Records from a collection
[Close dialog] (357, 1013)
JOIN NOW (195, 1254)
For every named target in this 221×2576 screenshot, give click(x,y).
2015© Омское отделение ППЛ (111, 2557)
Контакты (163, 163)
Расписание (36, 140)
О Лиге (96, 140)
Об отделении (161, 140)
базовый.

_The problem:_
Transcribe each line of the data exactly, skipping none.

_Solution to the exercise:_
[Close dialog] (357, 1013)
JOIN NOW (195, 1254)
For every named target in this 221×2576 screenshot, give click(x,y).
2015© Омское отделение ППЛ (111, 2557)
Контакты (163, 163)
Расписание (36, 140)
О Лиге (96, 140)
Об отделении (161, 140)
базовый.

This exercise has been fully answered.